Roxie ( Andrea Martin) was the program director for WNYU, a struggling UHF station in New York City. Working with her at the station were Marcie (Teresa Ganzel), the secretary and bookkeeper; Vito ( Ernie Sabella), the technical genius who operated and fixed all the broadcasting equipment; Randy ( Jerry Pavlon), the impressionable young gofer; and Leon ( Jack Riley), the cynical , aging station manager who was also-ironically-the star of WNYU's afternoon children's show. Roxie's husband Michael ( Mitchell Laurance) was a schoolteacher.


Roxie was based on a similar character of a cable TV station manager that Martin had played in two episodes of Kate & Allie in December 1986.


Roxie and the program that followed it, Take Five, were the disasters of the 1986-1987 season. They were both canceled after only two weeks on the air, never to be seen again.



A Review from The New York Times


By JOHN J. O'CONNOR
Published: April 1, 1987


THIS week's headlines tell us that the number of homeless families wandering the nation's streets has reached record numbers - to mention just one current crisis - but television entertainment seems determined to assure us that everything will be all right as long as we remain adorably bubble-headed. The sitcom marches on to the sounds of its own sweetened laugh track. Three new entries are coming on line this week.


''Roxie'' (CBS, tonight at 8:30). With Allan Katz as executive producer and writer, here is a vehicle for Andrea Martin, a veteran of Canada's ''SCTV'' comedy troupe. Miss Martin, a sort of Cher in a restrained wardrobe, plays a programmer at WNYV, Channel 66, a fictional New York station. Her co-workers include Leon (Jack Riley), the station manager, who doubles as the star of a children's show called ''Larry the Lizard.'' The suit happened to fit, he explains.

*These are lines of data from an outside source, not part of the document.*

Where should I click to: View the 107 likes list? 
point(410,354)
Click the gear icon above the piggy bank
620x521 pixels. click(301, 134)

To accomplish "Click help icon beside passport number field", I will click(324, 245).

At the station, Roxie oversees such shoestring efforts as an exercise class for the elderly, starring and sponsored by the Plotnicks, owners of a kosher French pastry shop (''Our Blintzes Melt in Your Bouche''). At home, Roxie is comforted by her wryly understanding husband, Michael (Mitchell Laurance). ''Am I schizophrenic?'' she asks. ''Yes and no,'' he says sweetly.


The premiere, directed by Sheldon Larry, has Roxie being visited by her old high-school girlfriend Heather (Cynthia Szigeti). Roxie is desperate to impress the former class valedictorian. Heather turns out to be decidedly overweight, a fact used to create a great deal of confusion and a slew of fat jokes. Will the friendship survive this? Will the pleasantly dizzy Miss Martin survive this? Will we, the viewers?

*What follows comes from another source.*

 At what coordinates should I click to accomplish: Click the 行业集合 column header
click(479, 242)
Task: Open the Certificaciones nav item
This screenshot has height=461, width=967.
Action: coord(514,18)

A Review of Roxie and Take Five from USA TODAY


TV PREVIEW/BY MATT ROUSH


Two stars in two new comedies-too bad


These two new CBS sitcoms lack nothing in star power. SCTV alumna Andrea Martin and movie actor George Segal , are no slouches. But their charisma is sorely tried by these exercises in blandness.


" Average programming for the average viewer," says Jack Riley, playing the manager of the struggling UHF station that's Roxie's setting. He's talking about his station, but he could be talking about Roxie.


" I feel silly to be here," says Segal as poor Andy Kooper, a hero of Take Five, a mid-life crisis comedy in which the star pops his eyes and wildly waves his arms in a psychiatrist's office. We feel pretty silly too, watching him strain for effect.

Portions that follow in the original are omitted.